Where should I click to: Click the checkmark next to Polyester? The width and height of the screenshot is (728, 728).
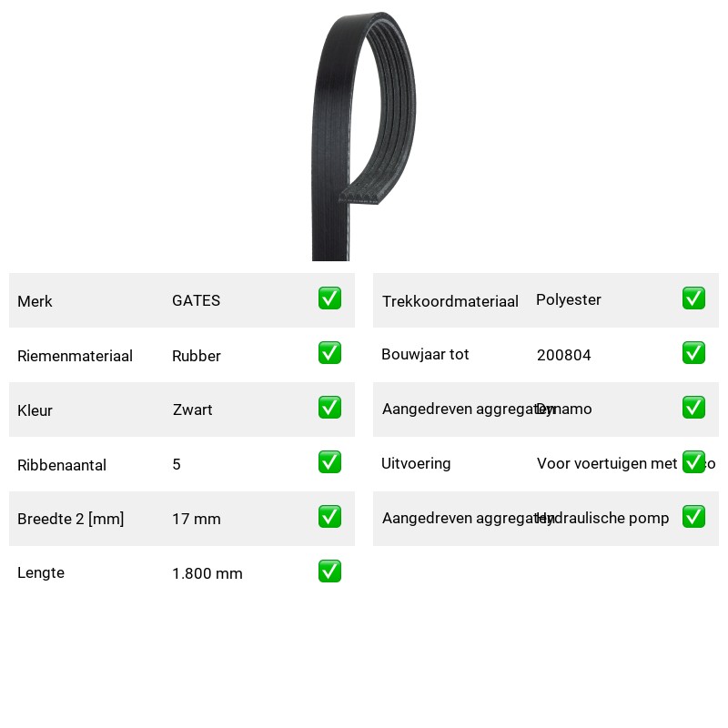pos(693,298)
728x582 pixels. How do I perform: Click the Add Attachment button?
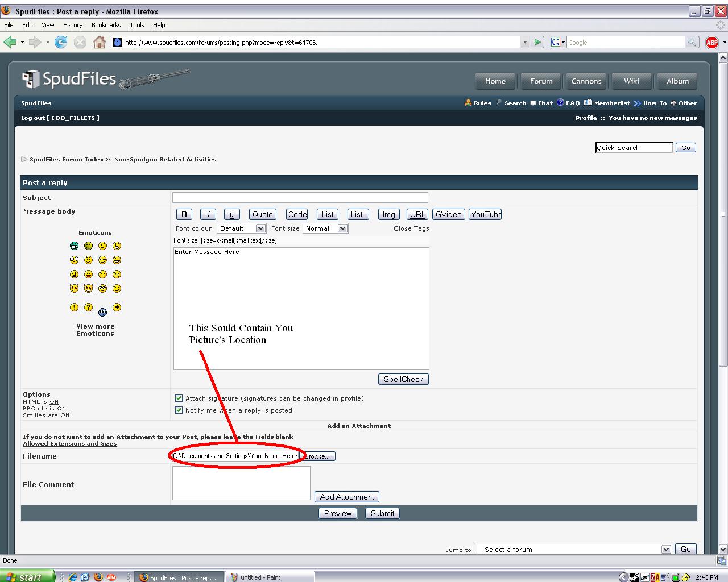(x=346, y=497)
__________________________________________________
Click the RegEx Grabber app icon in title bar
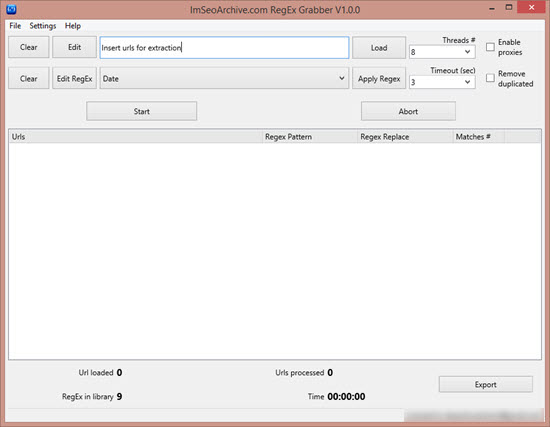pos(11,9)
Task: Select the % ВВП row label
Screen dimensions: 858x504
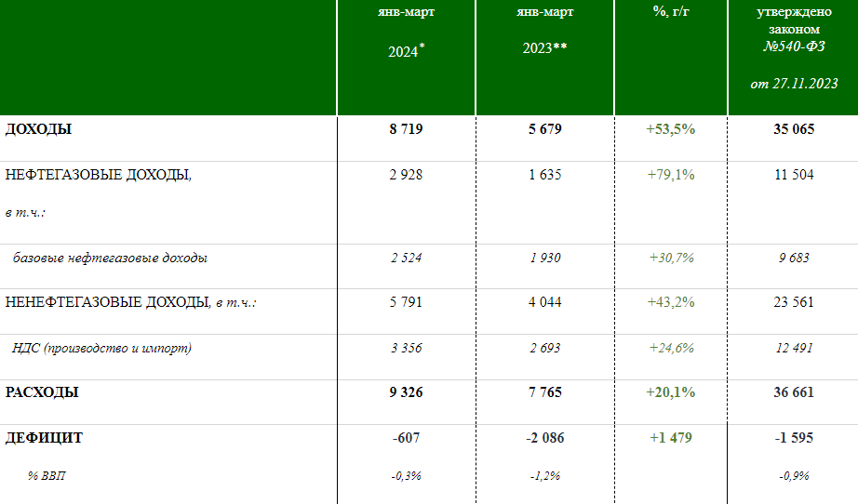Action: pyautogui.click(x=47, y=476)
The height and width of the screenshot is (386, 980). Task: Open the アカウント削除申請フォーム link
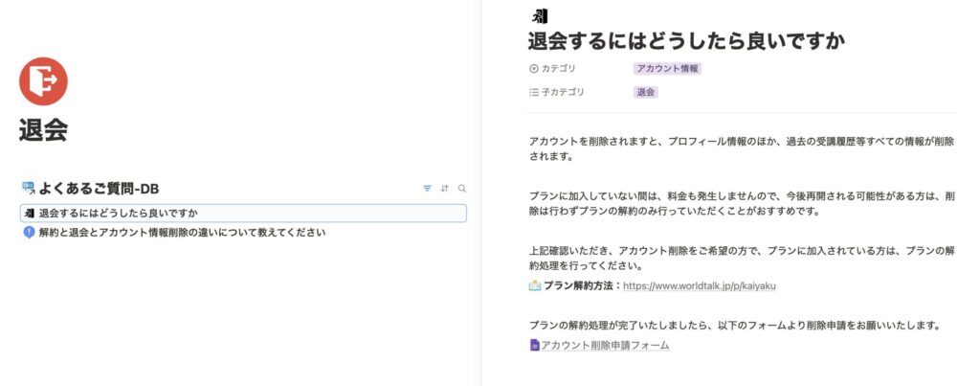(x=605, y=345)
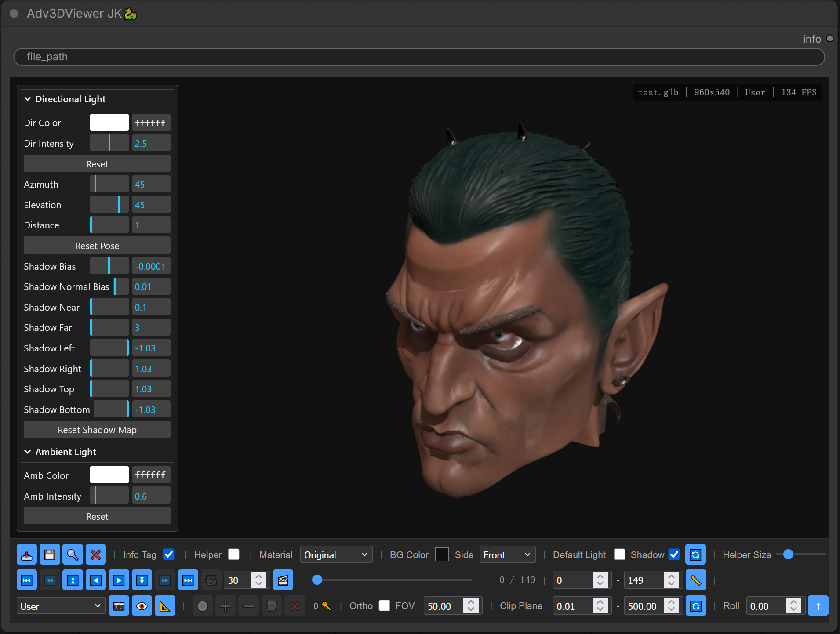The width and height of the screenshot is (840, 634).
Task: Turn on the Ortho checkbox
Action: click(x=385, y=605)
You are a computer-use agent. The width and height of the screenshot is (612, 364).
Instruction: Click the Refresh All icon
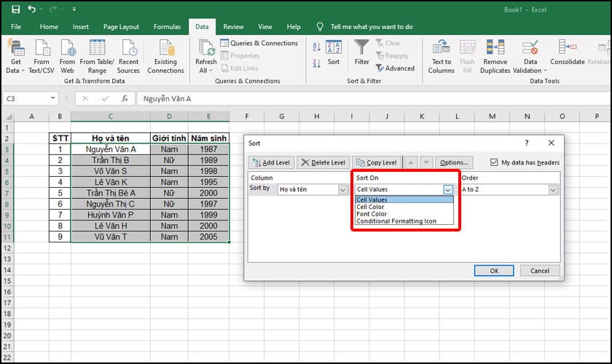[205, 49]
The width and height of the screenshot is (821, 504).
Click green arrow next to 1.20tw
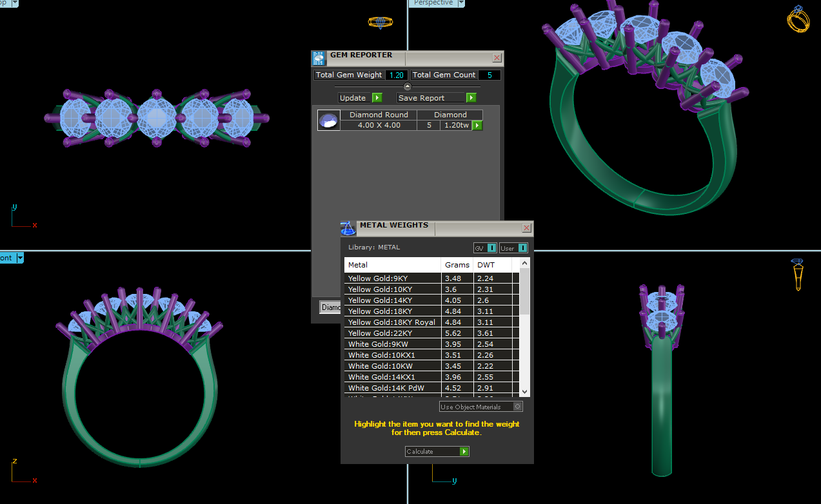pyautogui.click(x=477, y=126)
__________________________________________________
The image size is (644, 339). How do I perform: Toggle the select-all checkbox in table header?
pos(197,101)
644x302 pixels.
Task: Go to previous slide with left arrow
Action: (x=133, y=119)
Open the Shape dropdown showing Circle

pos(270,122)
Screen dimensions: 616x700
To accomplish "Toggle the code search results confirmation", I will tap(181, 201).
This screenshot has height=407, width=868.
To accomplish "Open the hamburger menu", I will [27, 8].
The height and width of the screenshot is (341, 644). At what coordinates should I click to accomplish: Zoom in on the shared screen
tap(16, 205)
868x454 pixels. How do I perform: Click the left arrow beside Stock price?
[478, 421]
__________________________________________________
• WHAT YOU HAVE TO DO:
In the records, how many lines hold the word "will"? Answer with the number and no other words.

• REPLY:
2